To me, one of the most common causes of fractured box locks is poor cleaning. My first response is: do you know how many brushes are needed to clean these simple instruments?
If you answered at least two brushes, you are correct! We all know you need to brush the external surface. Usually, a soft bristle brush or even a wipe (depending on what the instructions for use [IFU] states) can be used.
What is the second type of brush you need, and where do you use it?
While these medical devices (hemostats) seem simple, you must pay particular attention to the hinges, crevices, ratchets, serrations, and other hard to clean areas to make sure you remove all organic debris. If you do not brush properly, debris (e.g., dried blood) may be left behind. If the debris is not removed, it can get baked on during the sterilization process and may cause the box lock to crack. Thus, prevention of the buildup of “baked on” debris and mineral deposits is important to avoid box lock fracture/damage.
I was able to find some quotes backing up my thought process. “Found in box locks (joints) and other tight spaces, crevice corrosion often appears as red rust. It is caused by blood and other soils that gather in box locks that haven't been properly cleaned. … Improper cleaning can lead to the stiffening of an instrument's joint. Soil buildup typically occurs in the box lock (joint) - the weakest part of the instrument. When the box lock cannot hold any more debris, a stress crack occurs in the joint; the crack is noted at the pin joining male and female parts of the instrument. Once this crack occurs, the instrument can't be repaired. It must be immediately removed from the instrument set because it can fail at any time. Also, the blood and body fluids that enter the crack will not be completely removed, no matter how vigorous the cleaning efforts.”[i]
(Based on my observations), the box lock area is sometimes forgotten to be cleaned. If it remains dirty, [over time] it can cause box lock fractures and the medical devices are damaged permanently (beyond repair). I usually see just brushing the external surface and not much detail—deep cleaning/brushing—is given to the box lock area.
It should be noted that fracturing of the box lock area can also be caused “from over-clamping or sterilizing with ratchets closed.”[ii]

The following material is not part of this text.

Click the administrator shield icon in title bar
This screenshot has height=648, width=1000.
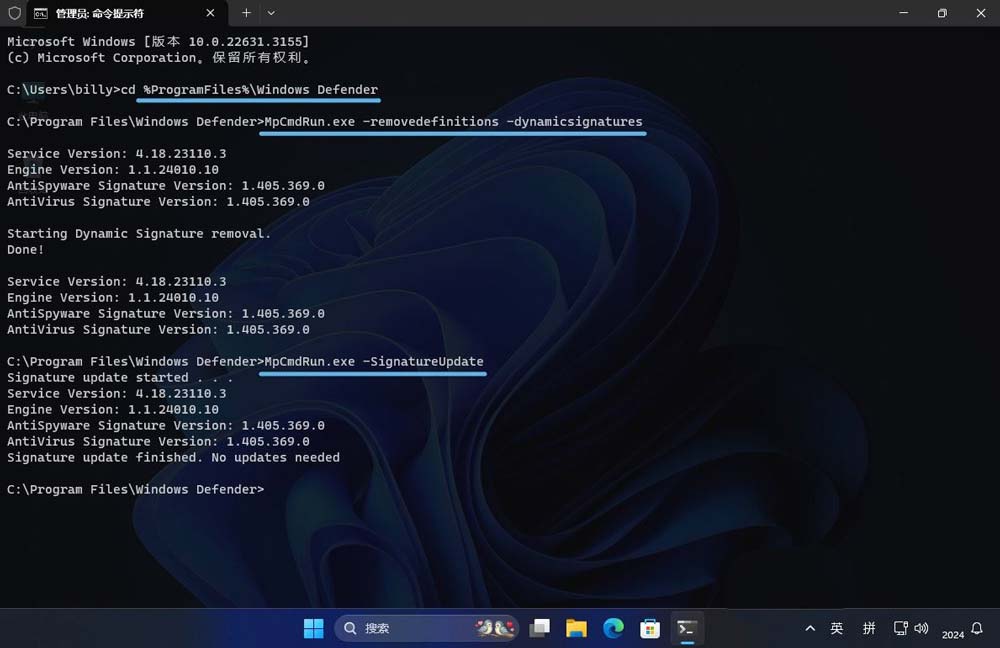pos(14,13)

My brush of choice is a trumpet style brush. You could use other brushes that fit the area of the box lock, but I have found this trumpet brush fits nicely into most medical devices that have box locks, like hemostats. You can combine it with a nice box style brush for the other parts of the external surface and the serrations. Now you have a winning combination to reduce fractured box locks!
Also, work with your repair company. What I mean is, if you have fractured box lock(s), save some to show your staff. The repair person could even do an in-service for your staff on the issue of why the box lock fractured. Pictures help tell a great story.Remember, you need friction and fluid to clean any medical device properly. Be sure to keep the medical device completely under the waterline when brushing according to the manufacturer’s IFU. Proper brush selection and brushing will help any medical device reprocessing departments make their medical devices last longer and remain clean and functional. Like I always say, “Keep it Clean.”